▶ Records to process
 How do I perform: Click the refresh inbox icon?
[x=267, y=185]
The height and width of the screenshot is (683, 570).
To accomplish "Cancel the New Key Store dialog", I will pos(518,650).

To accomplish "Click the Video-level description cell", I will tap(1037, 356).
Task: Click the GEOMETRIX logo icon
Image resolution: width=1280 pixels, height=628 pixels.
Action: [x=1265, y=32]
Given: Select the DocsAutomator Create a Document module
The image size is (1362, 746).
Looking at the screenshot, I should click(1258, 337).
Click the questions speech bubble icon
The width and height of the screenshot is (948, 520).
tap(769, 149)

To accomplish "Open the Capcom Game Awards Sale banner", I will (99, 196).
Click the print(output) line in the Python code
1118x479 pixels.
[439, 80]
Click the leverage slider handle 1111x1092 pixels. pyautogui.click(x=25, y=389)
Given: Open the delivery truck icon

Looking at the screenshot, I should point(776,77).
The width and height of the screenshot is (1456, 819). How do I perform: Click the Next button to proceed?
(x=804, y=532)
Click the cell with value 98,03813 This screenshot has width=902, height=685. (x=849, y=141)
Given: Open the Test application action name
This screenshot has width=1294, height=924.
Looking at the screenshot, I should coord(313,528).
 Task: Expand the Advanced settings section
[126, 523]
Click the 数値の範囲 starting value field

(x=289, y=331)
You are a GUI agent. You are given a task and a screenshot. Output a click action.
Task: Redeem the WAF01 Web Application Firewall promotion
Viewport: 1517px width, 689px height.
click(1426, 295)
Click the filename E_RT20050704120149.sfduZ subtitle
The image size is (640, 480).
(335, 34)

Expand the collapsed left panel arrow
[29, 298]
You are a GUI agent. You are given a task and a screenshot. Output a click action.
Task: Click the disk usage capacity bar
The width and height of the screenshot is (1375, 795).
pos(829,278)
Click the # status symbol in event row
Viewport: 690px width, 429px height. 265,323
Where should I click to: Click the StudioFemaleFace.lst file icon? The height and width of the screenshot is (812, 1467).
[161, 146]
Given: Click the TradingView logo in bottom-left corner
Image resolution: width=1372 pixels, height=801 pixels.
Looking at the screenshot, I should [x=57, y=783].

▶ What you will do
Copy the listing exactly as it stands.

▶ Task answer
 How do I perform: Click the refresh inbox icon?
[x=267, y=185]
The height and width of the screenshot is (683, 570).
To accomplish "Cancel the New Key Store dialog", I will pos(518,650).

To accomplish "Click the Video-level description cell", I will tap(1037, 356).
Task: Click the GEOMETRIX logo icon
Image resolution: width=1280 pixels, height=628 pixels.
Action: [x=1265, y=32]
Given: Select the DocsAutomator Create a Document module
The image size is (1362, 746).
Looking at the screenshot, I should click(1258, 337).
Click the questions speech bubble icon
The width and height of the screenshot is (948, 520).
tap(769, 149)

To accomplish "Open the Capcom Game Awards Sale banner", I will (99, 196).
Click the print(output) line in the Python code
1118x479 pixels.
[439, 80]
Click the leverage slider handle 1111x1092 pixels. pyautogui.click(x=25, y=389)
Given: Open the delivery truck icon

Looking at the screenshot, I should point(776,77).
The width and height of the screenshot is (1456, 819). How do I perform: Click the Next button to proceed?
(x=804, y=532)
Click the cell with value 98,03813 This screenshot has width=902, height=685. (x=849, y=141)
Given: Open the Test application action name
This screenshot has width=1294, height=924.
Looking at the screenshot, I should coord(313,528).
 Task: Expand the Advanced settings section
[126, 523]
Click the 数値の範囲 starting value field

(x=289, y=331)
You are a GUI agent. You are given a task and a screenshot. Output a click action.
Task: Redeem the WAF01 Web Application Firewall promotion
Viewport: 1517px width, 689px height.
click(1426, 295)
Click the filename E_RT20050704120149.sfduZ subtitle
The image size is (640, 480).
(335, 34)

Expand the collapsed left panel arrow
[29, 298]
You are a GUI agent. You are given a task and a screenshot. Output a click action.
Task: Click the disk usage capacity bar
The width and height of the screenshot is (1375, 795).
pos(829,278)
Click the # status symbol in event row
Viewport: 690px width, 429px height. 265,323
Where should I click to: Click the StudioFemaleFace.lst file icon? The height and width of the screenshot is (812, 1467).
[161, 146]
Given: Click the TradingView logo in bottom-left corner
Image resolution: width=1372 pixels, height=801 pixels.
Looking at the screenshot, I should [x=57, y=783].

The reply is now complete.